What to produce -
According to the credit agreement amendment below, which institution serves as Administrative Agent?

Document -
>>>

Exhibit 10.1
AMENDMENT NO. 1 TO THIRD AMENDED AND RESTATED CREDIT AGREEMENT
AMENDMENT NO. 1 TO THIRD AMENDED AND RESTATED CREDIT AGREEMENT (this “Amendment”), dated as of September 10, 2025, by and among LYONDELLBASELL INDUSTRIES N.V., a naamloze vennootschap (a public limited liability company) formed under the laws of The Netherlands (the “Company”), LYB AMERICAS FINANCE COMPANY LLC, a Delaware limited liability company (the “Co-Borrower” and, together with the Company, the “Borrowers” and each, a “Borrower”), the Lenders (as defined below) party hereto and the Administrative Agent (as defined below), which amends that certain THIRD AMENDED AND RESTATED CREDIT AGREEMENT (as amended, supplemented or otherwise modified from time to time prior to the effectiveness of this Amendment, the “Existing Credit Agreement” and as amended by this Amendment, the “Credit Agreement”) dated as of July 17, 2024, among the Borrowers, the various institutions from time to time party thereto as lenders and L/C Issuers (the “Lenders”) and CITIBANK, N.A., as Administrative Agent (in such capacity, the “Administrative Agent”).

<<<

Collected material -
>>>

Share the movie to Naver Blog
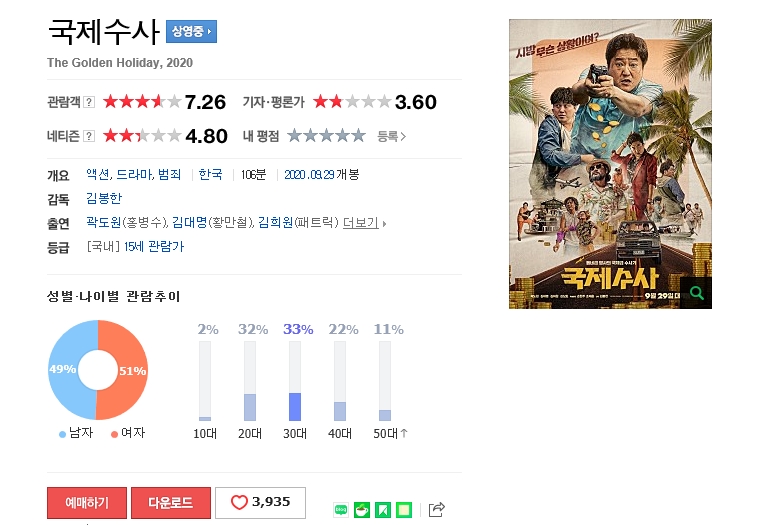The height and width of the screenshot is (525, 759). tap(341, 510)
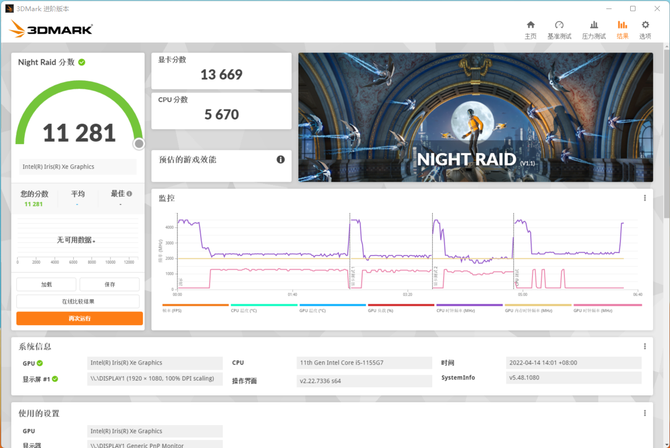Click the green check beside Night Raid 分数

click(82, 62)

<<<

Solution for this problem -
Citibank, N.A.